Detalhes do exercício ::
Segundo o trecho sobre a entrevista exibida na TV aberta, em que data o programa foi ao ar?

Trecho da fonte ::
____
Domingo, 4 de maio de 2008. No final da noite, o maior canal de TV aberta do país exibe um programa de “variedades” com as principais notícias do Brasil e do Mundo. Temas requentados estão na ordem do dia e mais uma tragédia na região Norte do país surge como notícia instantânea, que pode esperar a sua vez de ganhar mais espaço. Quem sabe se a quantidade de vítimas fatais aumentar?
O grande momento do programa seria a entrevista (!?) “exclusiva” com um dos maiores jogadores de futebol do mundo, que falaria sobre o seu envolvimento com travestis em um episódio, no mínimo curioso, ocorrido na semana anterior á veiculação do programa televisivo.
Milhões de telespectadores estavam na expectativa de prestigiar o “momento especial” prometido pela emissora. A truncada discussão sobre algumas questões que envolvem direito, cidadania e leis estava posta. A qualidade da formação de alguns jornalistas, idem.
O entrevistado, travestido unicamente de Embaixador da Unicef, de atleta competente e de pessoa responsável, aparece como um menino que comeu mel pela primeira vez, e ao se lambuzar teve que dar satisfação à sociedade que instituiu que o mel – assim como leite, a cachaça, as drogas e a prostituição – não é para todos. Para os devassos, os irresponsáveis, os boêmios, os que sobram da sociedade moralista, a aventura de quebrar regras aparece como mais tentadora, possível de ser realizada.
Assim, para salvar o menino que supostamente sofreu chantagem, extorsão e foi “enganado” pelos devassos de plantão, era necessário dar nova roupagem ao fato, deixar a aparência falar mais alto do que a essência. O bem sempre vence o mal, diz a tradição.
____
Trecho dos dados ::
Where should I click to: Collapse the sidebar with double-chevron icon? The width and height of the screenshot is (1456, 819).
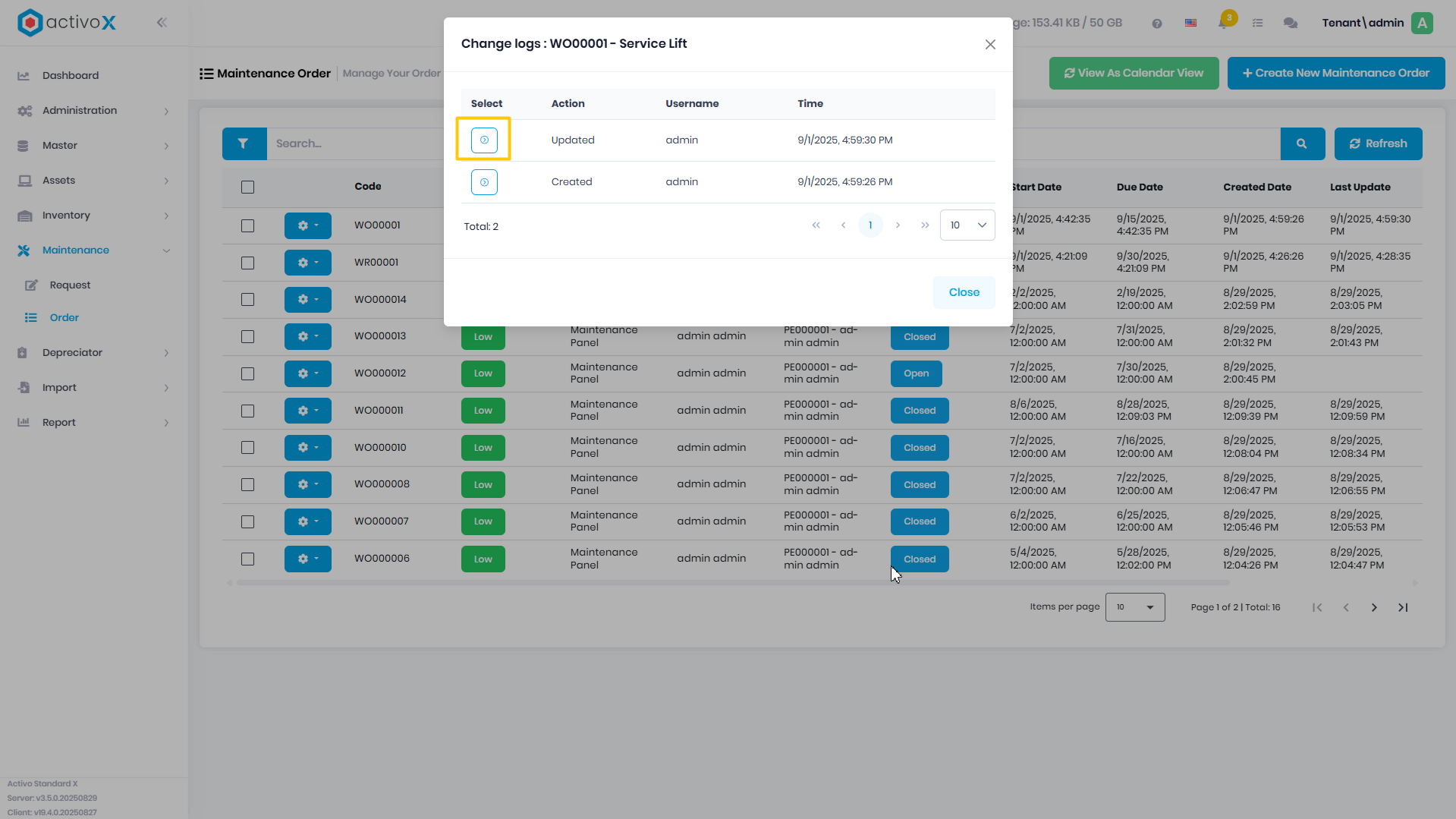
____
Resposta a seguir ::
No domingo, 4 de maio de 2008, no final da noite.